Genome-wide association studies (GWAS), in which automated genotyping tools scan the entire human genome seeking gene variants that contribute to disease risk, have yet to fulfill their potential in allowing physicians to accurately predict a person’s individual risk for a disease, and thus guide prevention and treatment strategies.
“For type 1 diabetes (TID), it means that we could identify a high-risk group of individuals who would be followed and monitored closely for earliest signs of T1D (before any islet cell destruction) and intervention would begin with anti-T cell drugs—or other immunosuppressive drugs—to prevent T1D from developing,” Hakonarson says. “We believe also that development of a new drugs that block the CLEC16A (formerly KIAA0350) signaling pathway in NK cells will become a specific future preventive therapy for T1D.”
Hakonarson points out that this approach can also be applied in other disease areas, with inflammation and autoimmunity most effective.
“We are currently applying this algorithm on other GWAS data we have and we see marked improvement in disease prediction of other inflammatory/autoimmune disorders,” he says. “This method is likely to work well on diseases that are highly heritable.”

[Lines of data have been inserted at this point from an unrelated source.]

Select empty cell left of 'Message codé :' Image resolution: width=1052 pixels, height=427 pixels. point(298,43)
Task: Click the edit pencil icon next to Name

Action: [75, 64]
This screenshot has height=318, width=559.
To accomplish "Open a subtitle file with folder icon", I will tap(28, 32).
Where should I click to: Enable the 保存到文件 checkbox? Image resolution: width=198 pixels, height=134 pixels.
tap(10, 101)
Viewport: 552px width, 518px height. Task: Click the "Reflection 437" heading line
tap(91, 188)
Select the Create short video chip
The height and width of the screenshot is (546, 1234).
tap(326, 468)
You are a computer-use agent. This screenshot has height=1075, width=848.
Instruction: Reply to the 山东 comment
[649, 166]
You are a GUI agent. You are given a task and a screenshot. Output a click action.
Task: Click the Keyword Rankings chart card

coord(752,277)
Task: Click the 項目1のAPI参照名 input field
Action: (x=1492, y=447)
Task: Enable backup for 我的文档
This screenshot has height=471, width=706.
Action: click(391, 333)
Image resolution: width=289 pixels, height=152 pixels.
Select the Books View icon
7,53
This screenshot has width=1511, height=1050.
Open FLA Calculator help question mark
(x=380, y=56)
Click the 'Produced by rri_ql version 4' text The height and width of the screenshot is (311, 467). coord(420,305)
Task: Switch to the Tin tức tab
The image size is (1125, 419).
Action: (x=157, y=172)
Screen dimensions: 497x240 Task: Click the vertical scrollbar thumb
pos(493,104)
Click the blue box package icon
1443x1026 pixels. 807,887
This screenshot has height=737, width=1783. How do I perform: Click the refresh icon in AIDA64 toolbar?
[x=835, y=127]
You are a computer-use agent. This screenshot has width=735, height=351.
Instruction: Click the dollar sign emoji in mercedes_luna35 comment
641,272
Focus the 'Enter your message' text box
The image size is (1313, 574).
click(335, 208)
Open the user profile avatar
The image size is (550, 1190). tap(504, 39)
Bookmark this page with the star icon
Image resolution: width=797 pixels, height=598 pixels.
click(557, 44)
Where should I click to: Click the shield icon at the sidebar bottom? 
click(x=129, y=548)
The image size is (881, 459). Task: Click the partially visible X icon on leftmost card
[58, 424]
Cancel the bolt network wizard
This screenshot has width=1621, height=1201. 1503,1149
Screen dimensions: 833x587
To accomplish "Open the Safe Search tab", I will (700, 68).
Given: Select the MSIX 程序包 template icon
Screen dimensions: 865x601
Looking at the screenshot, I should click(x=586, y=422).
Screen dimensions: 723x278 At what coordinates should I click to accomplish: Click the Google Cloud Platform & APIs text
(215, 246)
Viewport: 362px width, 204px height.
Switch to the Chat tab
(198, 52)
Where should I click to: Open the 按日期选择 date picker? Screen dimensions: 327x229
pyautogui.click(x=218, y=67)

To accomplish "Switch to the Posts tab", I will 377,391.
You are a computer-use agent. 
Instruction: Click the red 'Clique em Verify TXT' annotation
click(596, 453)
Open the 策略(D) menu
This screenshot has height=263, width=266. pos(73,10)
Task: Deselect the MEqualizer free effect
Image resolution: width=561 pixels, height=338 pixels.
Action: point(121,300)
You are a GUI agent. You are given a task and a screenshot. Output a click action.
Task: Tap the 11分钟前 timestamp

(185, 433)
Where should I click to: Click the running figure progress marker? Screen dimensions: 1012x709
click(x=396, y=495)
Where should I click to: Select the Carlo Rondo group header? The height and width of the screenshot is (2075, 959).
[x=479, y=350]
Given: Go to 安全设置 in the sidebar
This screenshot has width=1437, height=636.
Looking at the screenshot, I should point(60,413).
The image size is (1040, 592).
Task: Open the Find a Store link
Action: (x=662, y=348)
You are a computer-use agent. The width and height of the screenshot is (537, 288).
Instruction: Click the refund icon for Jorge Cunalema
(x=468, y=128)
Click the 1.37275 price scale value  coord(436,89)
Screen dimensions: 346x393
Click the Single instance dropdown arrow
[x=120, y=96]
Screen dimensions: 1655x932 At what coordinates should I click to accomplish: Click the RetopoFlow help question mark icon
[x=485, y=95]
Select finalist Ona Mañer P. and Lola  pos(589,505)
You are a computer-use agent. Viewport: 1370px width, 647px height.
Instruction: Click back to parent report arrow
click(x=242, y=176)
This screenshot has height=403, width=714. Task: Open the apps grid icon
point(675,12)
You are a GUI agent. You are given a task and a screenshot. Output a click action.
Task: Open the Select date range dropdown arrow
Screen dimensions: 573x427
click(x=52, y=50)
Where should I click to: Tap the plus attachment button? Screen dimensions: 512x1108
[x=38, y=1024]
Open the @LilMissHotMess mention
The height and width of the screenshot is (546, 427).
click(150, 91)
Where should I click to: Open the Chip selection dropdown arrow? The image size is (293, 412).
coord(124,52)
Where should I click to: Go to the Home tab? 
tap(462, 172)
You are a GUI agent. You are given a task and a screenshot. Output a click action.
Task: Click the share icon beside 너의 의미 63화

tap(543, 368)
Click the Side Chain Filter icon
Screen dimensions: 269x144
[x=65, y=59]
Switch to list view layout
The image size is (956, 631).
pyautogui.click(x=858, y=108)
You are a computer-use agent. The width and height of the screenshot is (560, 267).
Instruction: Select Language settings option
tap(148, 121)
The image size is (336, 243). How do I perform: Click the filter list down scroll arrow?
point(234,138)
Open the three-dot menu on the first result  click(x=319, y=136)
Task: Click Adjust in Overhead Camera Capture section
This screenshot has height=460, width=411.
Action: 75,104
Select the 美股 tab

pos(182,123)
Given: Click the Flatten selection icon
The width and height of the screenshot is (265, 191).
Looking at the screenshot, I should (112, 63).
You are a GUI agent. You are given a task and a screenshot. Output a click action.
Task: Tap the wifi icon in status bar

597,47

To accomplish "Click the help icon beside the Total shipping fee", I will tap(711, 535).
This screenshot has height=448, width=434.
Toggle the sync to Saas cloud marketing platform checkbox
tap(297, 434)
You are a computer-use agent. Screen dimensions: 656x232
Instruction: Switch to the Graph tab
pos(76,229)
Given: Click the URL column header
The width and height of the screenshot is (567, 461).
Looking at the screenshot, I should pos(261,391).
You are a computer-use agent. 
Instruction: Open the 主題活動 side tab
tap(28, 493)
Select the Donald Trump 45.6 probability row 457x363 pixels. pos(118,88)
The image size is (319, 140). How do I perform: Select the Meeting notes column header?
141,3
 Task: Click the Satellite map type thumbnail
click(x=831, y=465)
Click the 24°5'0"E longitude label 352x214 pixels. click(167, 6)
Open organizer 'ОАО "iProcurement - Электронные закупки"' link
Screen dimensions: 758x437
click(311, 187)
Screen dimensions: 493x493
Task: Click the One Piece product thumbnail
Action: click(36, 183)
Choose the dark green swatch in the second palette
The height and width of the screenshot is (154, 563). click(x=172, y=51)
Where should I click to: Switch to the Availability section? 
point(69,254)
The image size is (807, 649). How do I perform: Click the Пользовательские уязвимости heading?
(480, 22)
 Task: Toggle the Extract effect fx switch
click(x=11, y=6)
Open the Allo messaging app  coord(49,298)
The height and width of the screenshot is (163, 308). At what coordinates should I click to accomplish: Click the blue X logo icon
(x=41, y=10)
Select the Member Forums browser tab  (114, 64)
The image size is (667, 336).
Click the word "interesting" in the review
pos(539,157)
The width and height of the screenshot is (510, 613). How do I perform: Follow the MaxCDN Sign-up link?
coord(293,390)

According to Hakonarson, for many diseases, the majority of contributory genes remain undiscovered, and studies that make selective use of a limited number of selected, validated gene variants yield very limited results.
“For many of the recent studies, the area under the curve (AUC), a method of measuring the accuracy of risk assessment, amounts to 0.55 to 0.60, little better than chance (0.50), and thus falling short of clinical usefulness,” he says.
Hakonarson’s team broadened its net, going beyond cherry-picked susceptibility genes to searching a broader collection of markers, including many that have not yet been confirmed, but which reach a statistical threshold for gene interactions or association with a disease. Although this approach embraces some false positives, its overall statistical power produces robust predictive results.
By applying a “machine-learning” algorithm that finds interactions among data points, say the authors, they were able to identify a large ensemble of genes that interact together. After applying their algorithm to a GWAS dataset for type 1 diabetes, they generated a model and then validated that model in two independent datasets. The model was highly accurate in separating type 1 diabetes cases from control subjects, achieving AUC scores in the mid-80s.
Hakonarson points out that it is crucial to choose a target disease carefully.
“Type 1 diabetes is known to be highly heritable, with many risk-conferring genes concentrated in one region—the major histocompatibility complex,” he notes.
For other complex diseases, such as psychiatric disorders, which do not have major-effect genes in concentrated locations, this approach might not be as effective.
Furthermore, the researchers’ risk assessment model might not be applicable to mass population-level screening, but rather could be most useful in evaluating siblings of affected patients, who already are known to have a higher risk for the specific disease.
Hakonarson says the team’s approach is more effective, and costs less, than human leukocyte antigen (HLA) testing, currently used to assess type 1 diabetes risk in clinical settings.
“We would like to see this test reach the market so we can inform subjects at high risk in a better way and give them more options,” notes Harkonarson. “We will measure the impact we will have on clinical care in the future.”
The researchers used data provided by the Wellcome Trust Case Control Consortium and the Genetics of Kidneys in Diabetes study. Hakonarson’s co-authors from The Children’s Hospital of Philadelphia were Kai Wang, Struan Grant, Haitao Zhang, Jonathan Bradfield, Cecilia Kim, Edward Frackleton, Cuiping Hou, Joseph T. Glessner and Rosetta Chiavacci, all of the Center for Applied Genomics; Dr. Charles Stanley of the Division of Endocrinology; and Dr. Dimitri Monos of the Department of Pathology and Laboratory Medicine. Other co-authors were Constantin Polychronakos and Hui Qi Qu of McGill University in Montreal; and Zhi Wei of the New Jersey Institute of Technology.